Changing Ransomware Landscape
Christa Johnson, team lead of the cyber product group at Gallagher Bassett, notes that while ransomware attacks are booming, the number of payments has decreased. “Ransomware is always booming,” she said. “But now, we’re seeing more incidents, and generally, fewer payments, which I do attribute to all the insurers and companies being better with their cyber hygiene.” Verizon’s data breach investigations report supports this observation, showing that only 36% of organizations paid ransom in 2024, down from previous levels, with median payouts dropping from $150,000 to $115,000.
At-Bay, an insurer, reported a 19% increase in ransomware incidents and a 13% rise in their severity, yet fewer payouts were made. This trend indicates a more mature threat ecosystem where cybercriminals are adapting their tactics.
The Role of AI in Modern Ransomware Attacks
The evolving tactics of cybercriminals, including the use of artificial intelligence (AI), are making attacks more stealthy and convincing. Johnson highlighted that phishing emails are now professionally crafted using generative AI tools, making them harder to identify as scams. “They’re beautiful, unfortunately,” she said. “And it’s harder for employees to recognize them as scams.”
Sophie Law, senior cyber underwriter at Arch Insurance, echoed these concerns, noting that ransomware remains a significant issue with added systemic implications. Recent high-profile cyberattacks on UK retailers have shown that large-scale breaches can have global ripple effects.
Adapting to the New Cyber Insurance Landscape
As the threat environment shifts, cyber insurers are adopting new underwriting strategies, localized solutions, and creative collaboration. Law described the cyber insurance market as “buoyant” despite increased competition, with a need for underwriters to differentiate themselves through innovative solutions.

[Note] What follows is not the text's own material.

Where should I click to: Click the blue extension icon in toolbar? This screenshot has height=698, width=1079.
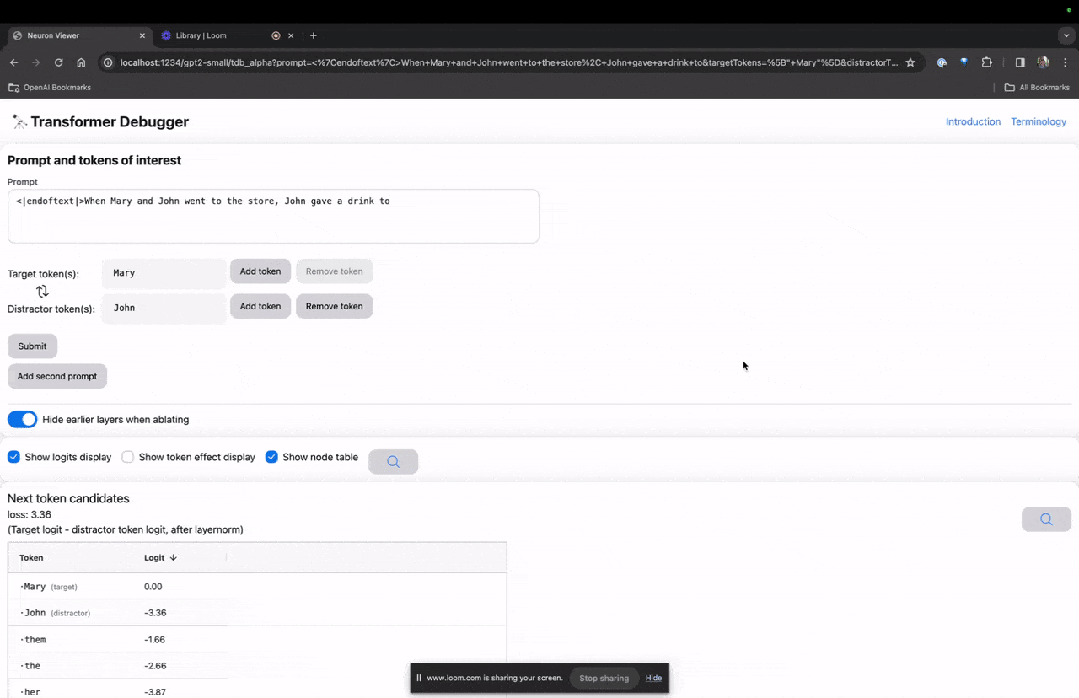point(963,62)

Johnson emphasized the importance of adaptability and collaboration in the cyber insurance ecosystem. “The cyber landscape is ever-changing,” she said. “Sometimes it’s hard to get everyone talking – underwriting, claims, brokers – but that collaboration is going to be the most important thing moving forward.”
Key Considerations for Brokers and Clients
In a crowded and evolving market, experts stress that affordability shouldn’t be the only consideration. Brokers should focus on policy quality, claims support, and carrier stability, especially when emerging technologies and systemic risks could lead to large-scale losses. Law advised that “the cheapest price is not necessarily the best price.”
Conclusion
The cyber insurance market is navigating a complex landscape of increasing ransomware attacks and improving cyber hygiene. As the market continues to evolve, ongoing education and collaboration will be crucial for staying protected. “It’s important to stay informed and keep up with cyber trends and claims,” Johnson said. “The more we talk, the better off everyone is.”